■ **WHAT NEEDS TO BE DONE**:
Return each line of the following records verbatim, in the same order.

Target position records
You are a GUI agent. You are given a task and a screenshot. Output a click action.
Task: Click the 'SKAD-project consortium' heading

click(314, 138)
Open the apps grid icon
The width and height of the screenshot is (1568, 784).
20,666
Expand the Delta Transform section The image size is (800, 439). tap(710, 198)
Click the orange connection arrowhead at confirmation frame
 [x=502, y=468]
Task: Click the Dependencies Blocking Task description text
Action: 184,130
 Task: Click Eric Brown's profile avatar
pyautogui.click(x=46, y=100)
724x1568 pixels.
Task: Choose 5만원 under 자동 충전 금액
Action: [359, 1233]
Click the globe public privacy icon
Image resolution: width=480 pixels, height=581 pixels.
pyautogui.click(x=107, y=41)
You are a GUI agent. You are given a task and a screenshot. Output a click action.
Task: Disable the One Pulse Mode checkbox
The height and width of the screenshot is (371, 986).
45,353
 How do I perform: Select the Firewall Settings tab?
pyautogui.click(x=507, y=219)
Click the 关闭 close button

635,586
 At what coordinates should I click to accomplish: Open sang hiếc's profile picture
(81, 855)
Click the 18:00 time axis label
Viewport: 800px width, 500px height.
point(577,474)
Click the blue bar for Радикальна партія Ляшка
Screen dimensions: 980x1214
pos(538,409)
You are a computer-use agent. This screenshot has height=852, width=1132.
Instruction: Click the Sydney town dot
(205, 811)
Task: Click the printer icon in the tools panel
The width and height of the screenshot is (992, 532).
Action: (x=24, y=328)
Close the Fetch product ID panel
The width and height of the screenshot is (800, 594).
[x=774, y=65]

■ **COMPLETE RESPONSE**:
You are a GUI agent. You are given a task and a screenshot. Output a click action.
Task: Click the 'SKAD-project consortium' heading

click(314, 138)
Open the apps grid icon
The width and height of the screenshot is (1568, 784).
20,666
Expand the Delta Transform section The image size is (800, 439). tap(710, 198)
Click the orange connection arrowhead at confirmation frame
 [x=502, y=468]
Task: Click the Dependencies Blocking Task description text
Action: 184,130
 Task: Click Eric Brown's profile avatar
pyautogui.click(x=46, y=100)
724x1568 pixels.
Task: Choose 5만원 under 자동 충전 금액
Action: [359, 1233]
Click the globe public privacy icon
Image resolution: width=480 pixels, height=581 pixels.
pyautogui.click(x=107, y=41)
You are a GUI agent. You are given a task and a screenshot. Output a click action.
Task: Disable the One Pulse Mode checkbox
The height and width of the screenshot is (371, 986).
45,353
 How do I perform: Select the Firewall Settings tab?
pyautogui.click(x=507, y=219)
Click the 关闭 close button

635,586
 At what coordinates should I click to accomplish: Open sang hiếc's profile picture
(81, 855)
Click the 18:00 time axis label
Viewport: 800px width, 500px height.
point(577,474)
Click the blue bar for Радикальна партія Ляшка
Screen dimensions: 980x1214
pos(538,409)
You are a computer-use agent. This screenshot has height=852, width=1132.
Instruction: Click the Sydney town dot
(205, 811)
Task: Click the printer icon in the tools panel
The width and height of the screenshot is (992, 532).
Action: (x=24, y=328)
Close the Fetch product ID panel
The width and height of the screenshot is (800, 594).
[x=774, y=65]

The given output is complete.